Appellants argue that the water damage exclusion is applicable as the actual loss of the product occurred through its contamination by waterborne bacteria. And, since the term water damage is undefined, it is also unrestricted by any limitation except damage by flood. The problem with this argument is that it is being used by appellants to advance the notion that appellee's losses are the monetary ones incurred in relation to credits given to customers for the returned (adulterated) dairy products. The policy, however, insures the machinery involved here. As appellee points out, no argument has been made that the corrosion, assuming it to have been the only damage, was caused by the action of water. Therefore appellant's contention in this regard would fail even were the term water damage clear in its implications.

Further, appellants argue that the damage to the equipment is corrosion, another excluded peril, and that its meaning too is explicit. They contend that no mechanical *648 breakdown occurred because any failure of the pasteurizing equipment to function properly was caused by corrosion. The corrosion is thus seen as both cause and effect, in order to avoid the consequences of the policy provision permitting reimbursement where corrosion is the cause of mechanical breakdown, and, as well, to posit the theory that mechanical breakdown must be seen as a distinct secondary event divorced from any generating factors, like corrosion.

Appellants have provided their own definition of mechanical breakdown as a condition which cannot exist absent a fortuitous failure of moving parts. (Appellant's Brief at 25) The plates are stationary. Moreover, this definition allows the claim that because the contaminating seepage could have been avoided by proper maintenance or replacement of heat exchange plates, any damage suffered by appellee was predictable. Thus, according to this reasoning, appellee's losses are noncompensable.

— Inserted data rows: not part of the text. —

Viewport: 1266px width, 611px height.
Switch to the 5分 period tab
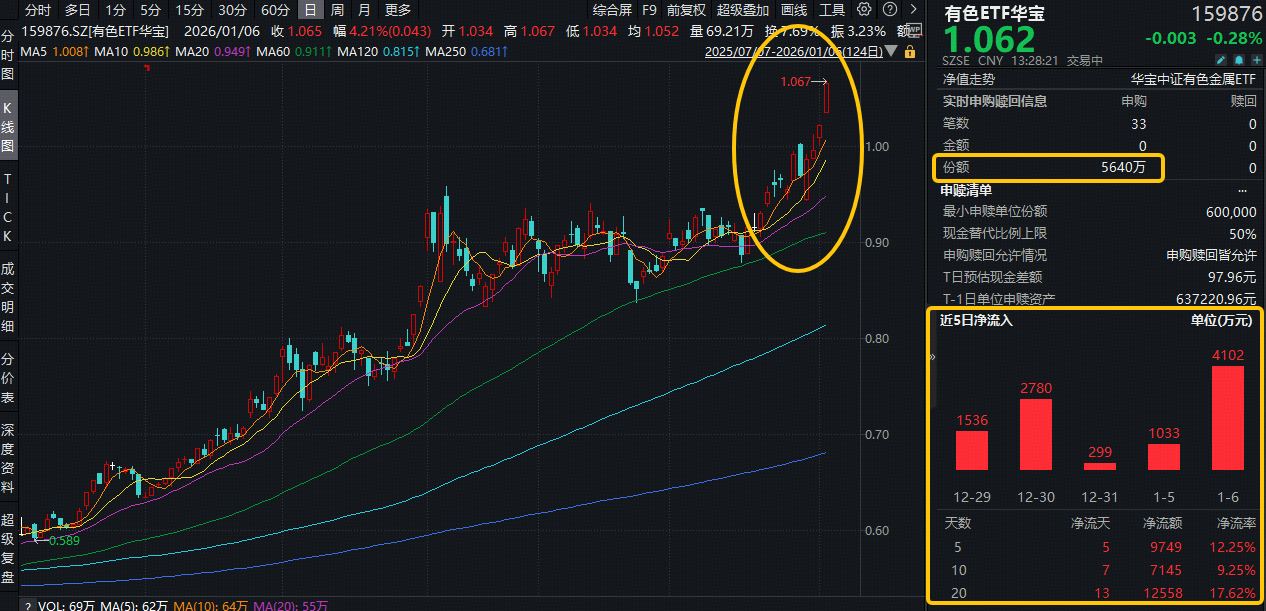150,10
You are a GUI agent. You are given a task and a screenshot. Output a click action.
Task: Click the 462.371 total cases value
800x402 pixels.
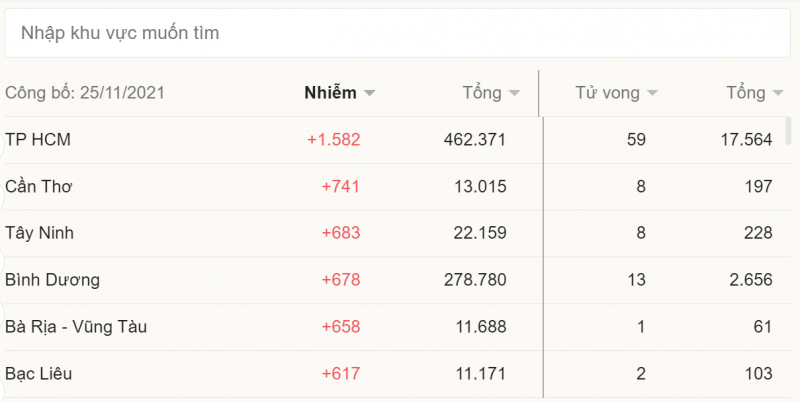click(475, 140)
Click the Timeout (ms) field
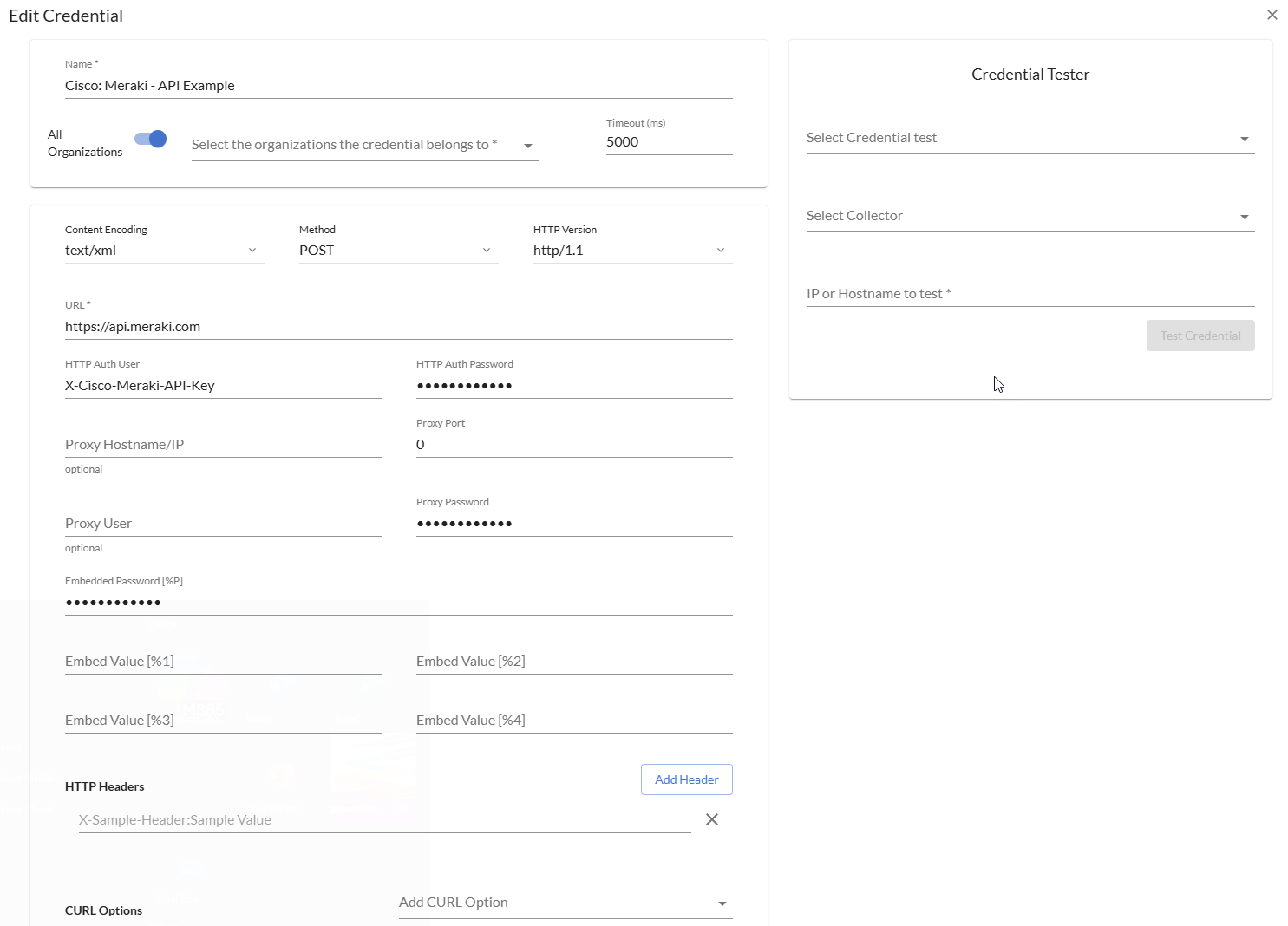Viewport: 1288px width, 926px height. 668,142
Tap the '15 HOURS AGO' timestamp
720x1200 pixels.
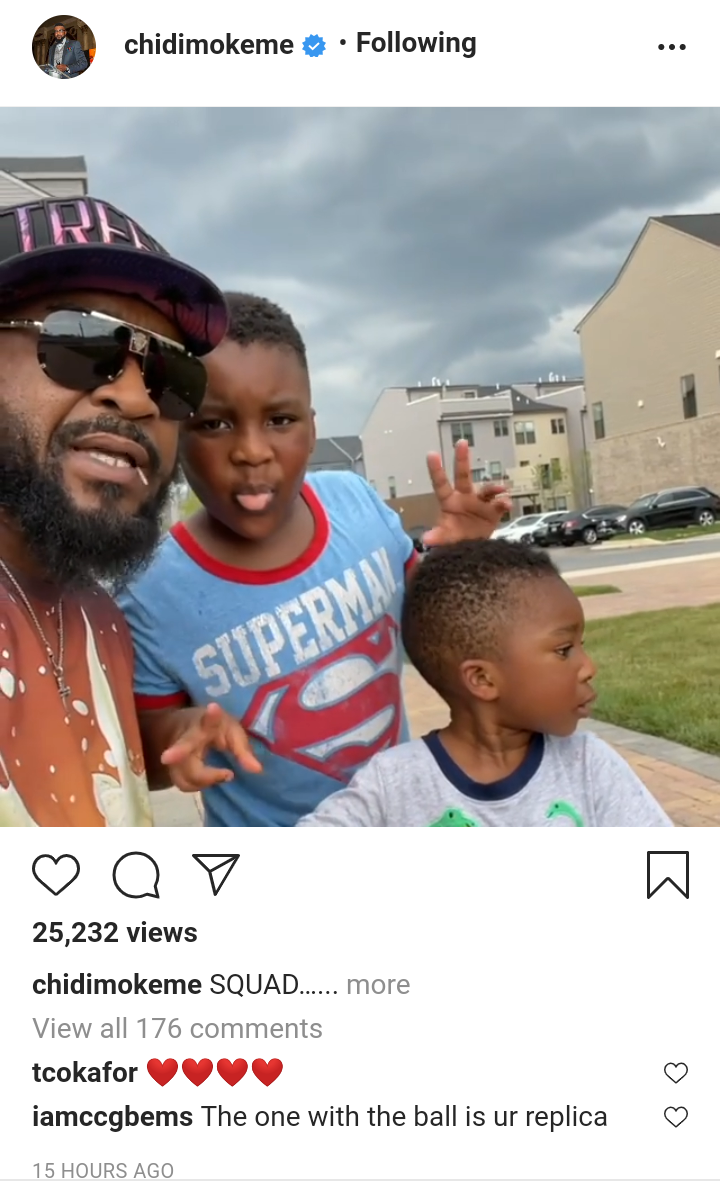(103, 1170)
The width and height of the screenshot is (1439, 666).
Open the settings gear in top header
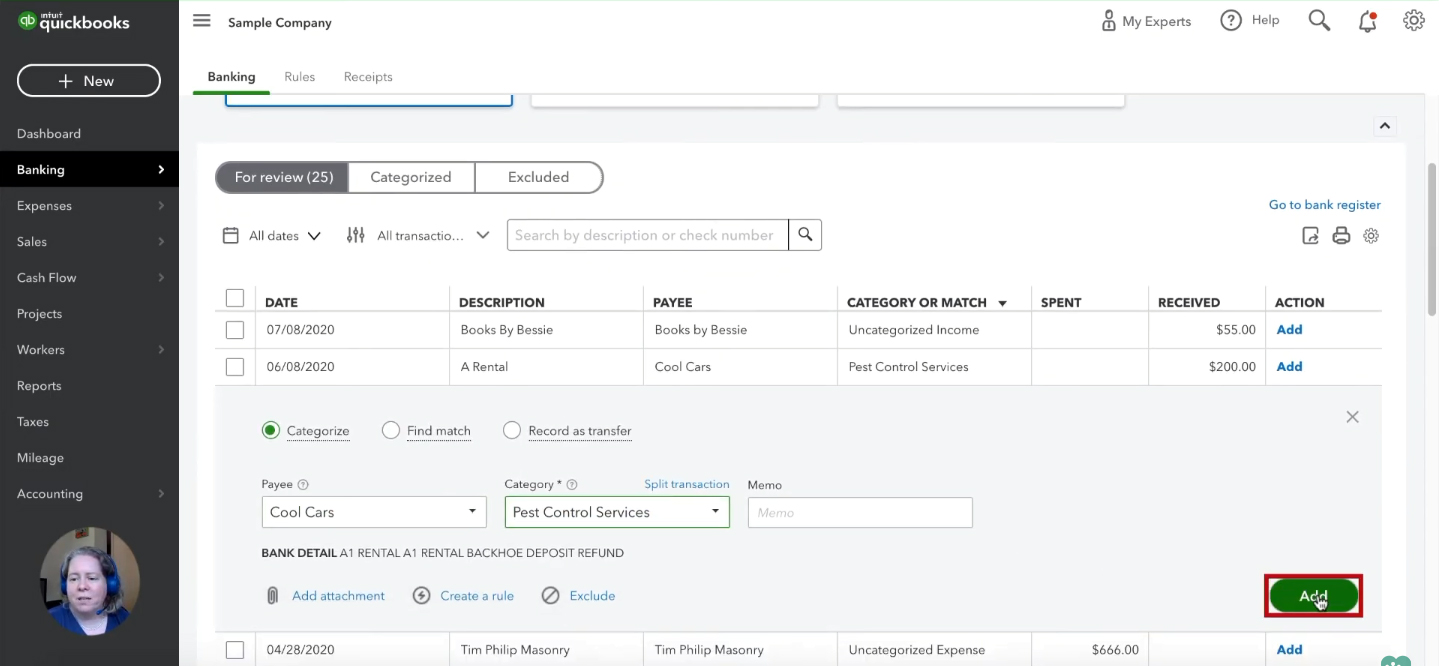click(1413, 21)

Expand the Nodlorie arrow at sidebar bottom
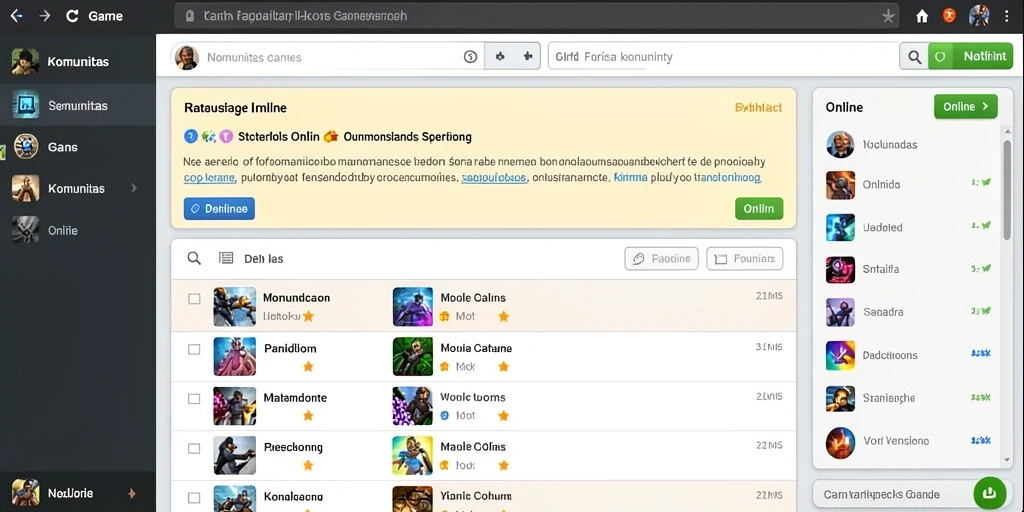(x=132, y=493)
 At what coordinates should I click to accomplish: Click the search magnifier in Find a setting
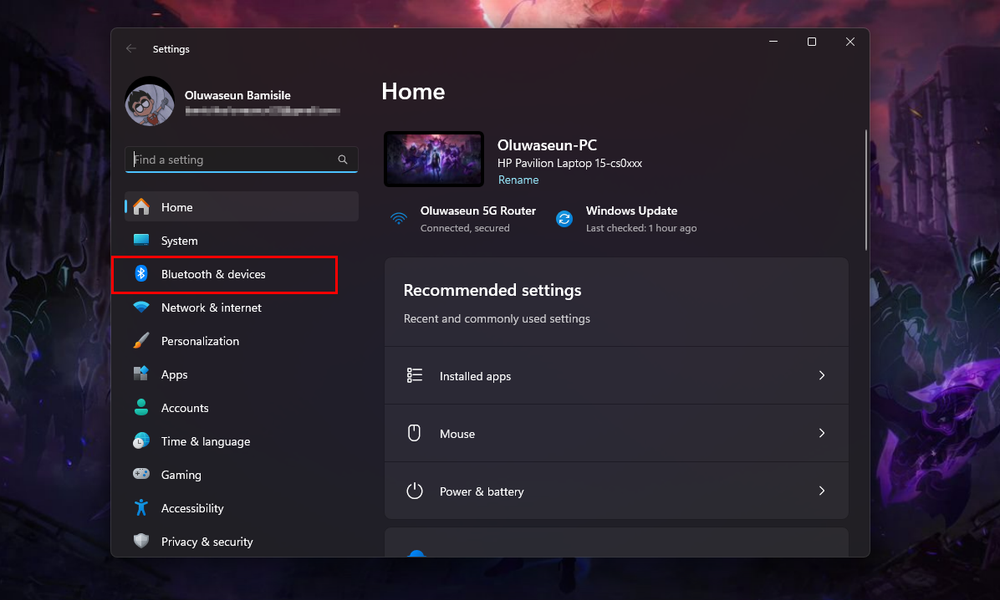[342, 159]
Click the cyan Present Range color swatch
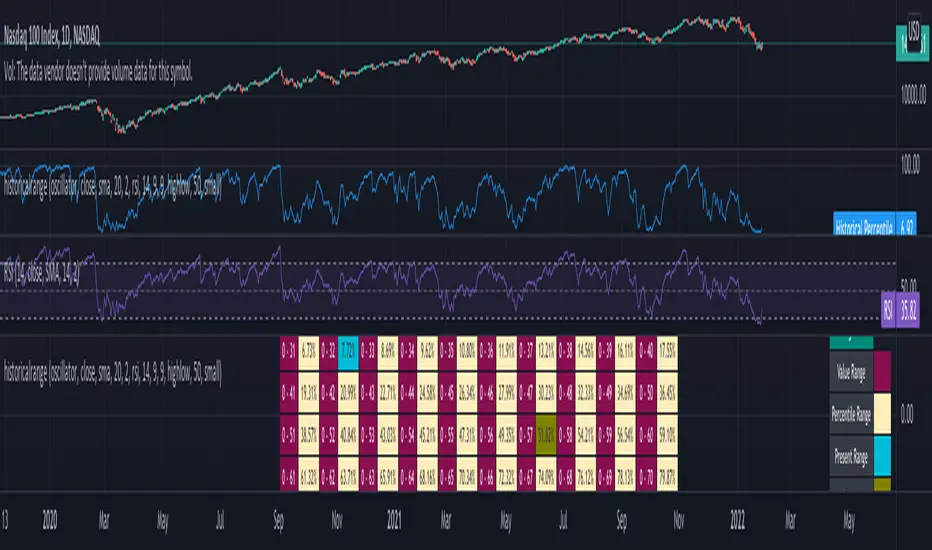Image resolution: width=932 pixels, height=550 pixels. 882,457
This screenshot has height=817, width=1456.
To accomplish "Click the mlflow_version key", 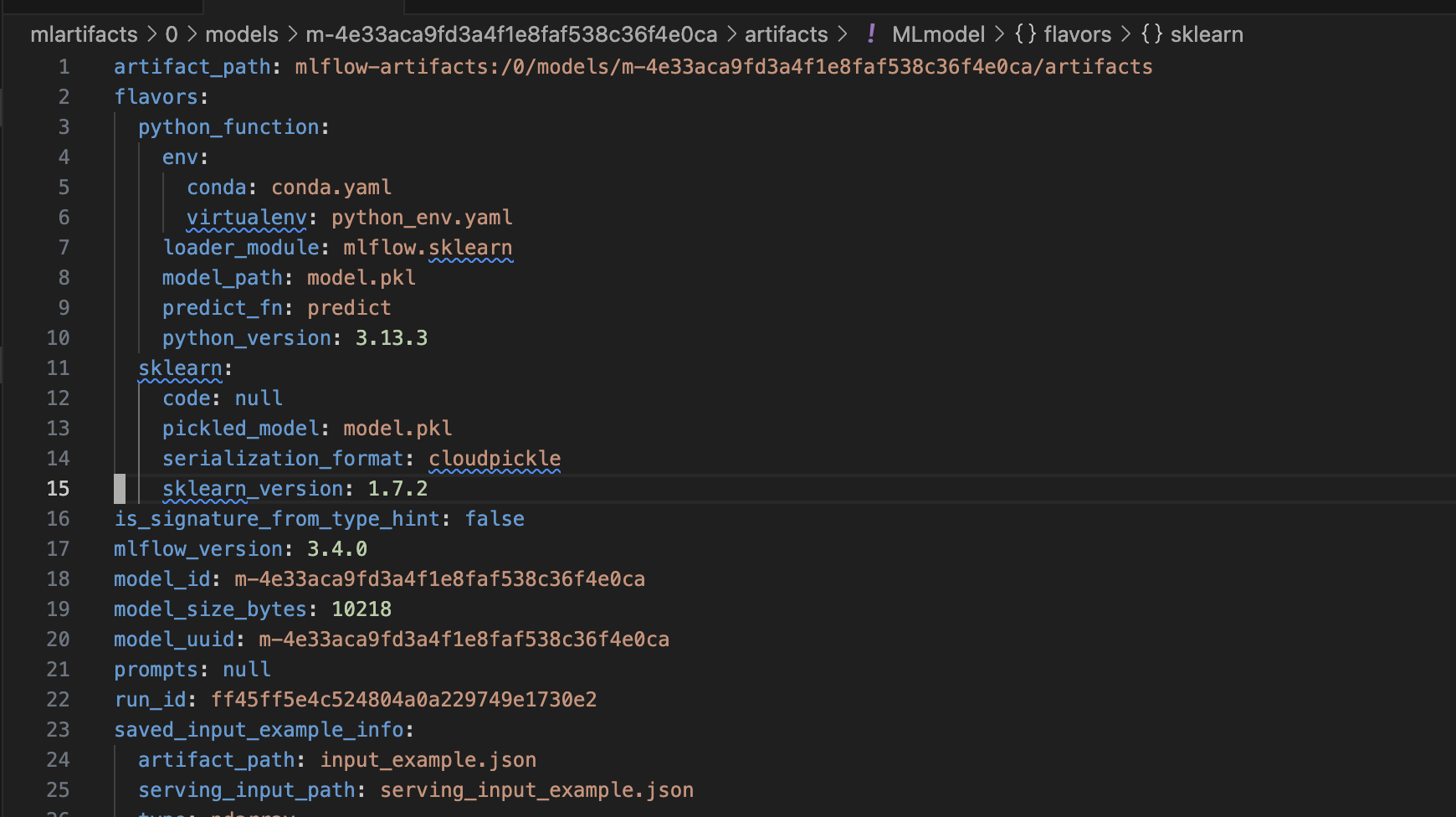I will tap(198, 549).
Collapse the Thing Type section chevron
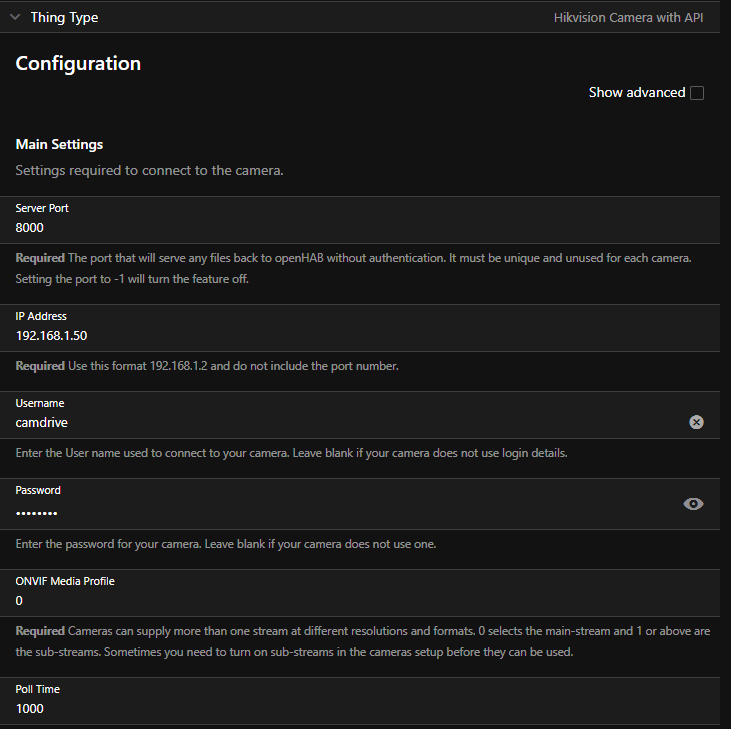 click(15, 17)
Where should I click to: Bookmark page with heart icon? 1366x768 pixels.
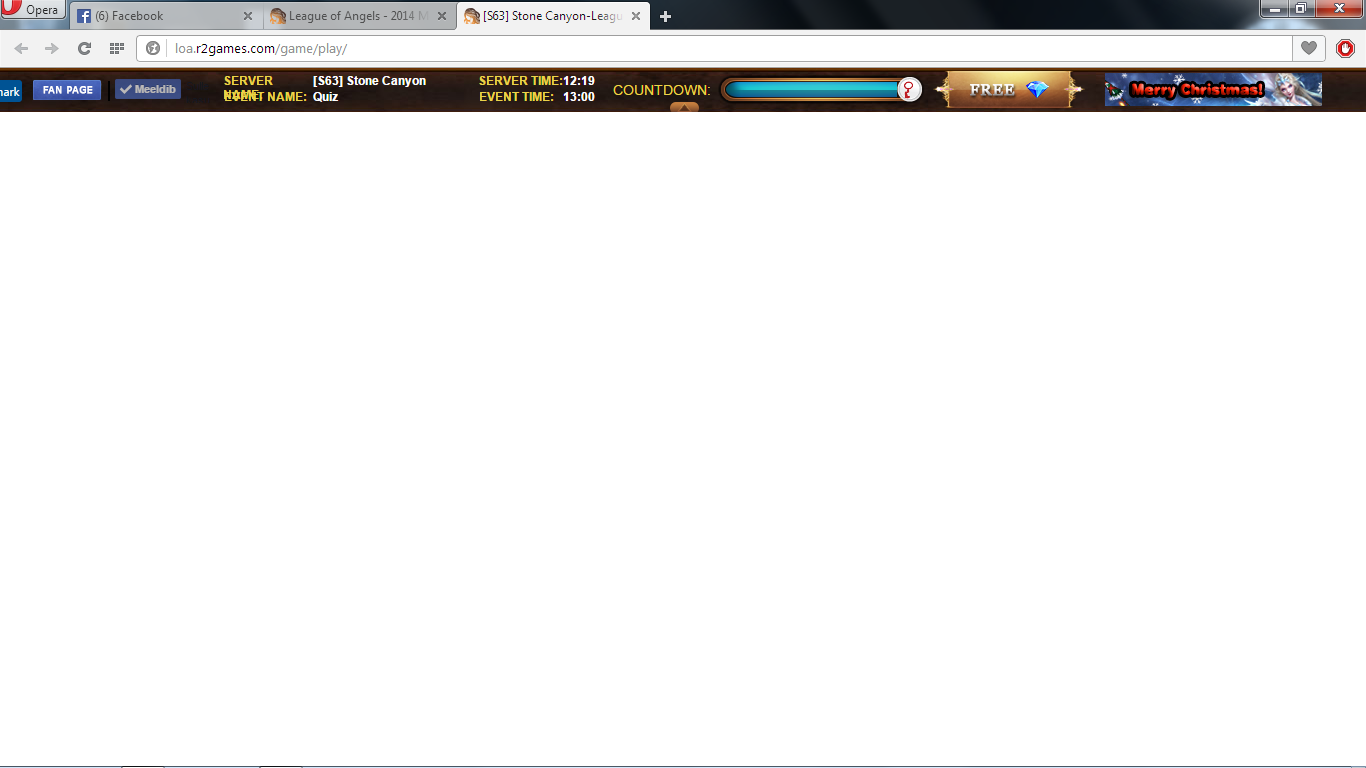[x=1308, y=48]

However, appellee's actions with regard to the machinery are not the focus here. Even if they were, appellants failed to produce evidence to support the argument that appellee's maintenance protocols were responsible for the damage.[2]

We agree with the trial court, and conclude that the intent of the parties is not clarified by the language of the policy. Further, we need not define the terms involved here to find that appellant's verbal gymnastics make clear the susceptibility of the exclusionary clauses to more than one interpretation. Applicability of the pertinent terminology is in fact unclear as definitions are nowhere contractually provided for the terms in question. Under such circumstances, we see no reason to disturb the decision of the trial court.

Judgment affirmed.

NOTES

[1] Because the parties stipulated to damages, the trial court's finding is limited to the liability question.

[2] The parties have stipulated that owner's manuals from the equipment manufacturer were not received until two years after the ocurrence which underlies the action.